▸ **SOURCE DOCUMENT**
'''
Going beyond the ‘self’ in self-control: Interpersonal consequences of commitment strategies
Published in Journal of Personality and Social Psychology, 2024
Commitment strategies are effective mechanisms individuals can use to overcome self-control problems. Across seven studies (and two supplemental studies), we explore the negative interpersonal consequences of commitment strategy choice and use. In Study 1, using an incentivized trust game, we demonstrate that individuals trust people who choose to use a commitment strategy less than those who choose to use willpower to achieve their goals. Study 2 shows this relationship holds across four domains and for integrity-based trust in particular. Study 3 provides evidence that it is the choice to use the strategy rather than strategy use itself that incurs this integrity penalty. In Studies 4–5b, we demonstrate that this effect is driven, at least in part, by the fact that people infer past performance from strategy choice. Finally, Study 6 provides evidence that people select commitment strategies more in private than in public, which is consistent with the notion that people anticipate the negative consequences of commitment strategy choice. Thus, we establish the role of willpower as a positive signal in impression formation as well as the negative interpersonal consequences of choosing to rely on external aides when faced with temptation.
Recommended citation: Kristal, A. S., & Zlatev, J. J. (2024). "Going beyond the ‘self’ in self-control: Interpersonal consequences of commitment strategies." Journal of Personality and Social Psychology, 126(5), 804–817.
'''
Reproduce verbatim the passage of the commitment-strategies abstract that begins at the words "Recommended citation: Kristal, A." and stops after the words "Psychology, 126(5), 804–817.".

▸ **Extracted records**
'''
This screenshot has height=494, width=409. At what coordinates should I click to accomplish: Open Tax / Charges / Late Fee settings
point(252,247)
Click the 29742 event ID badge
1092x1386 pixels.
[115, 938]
'''
▸ **WRITTEN ANSWER**
Recommended citation: Kristal, A. S., & Zlatev, J. J. (2024). "Going beyond the ‘self’ in self-control: Interpersonal consequences of commitment strategies." Journal of Personality and Social Psychology, 126(5), 804–817.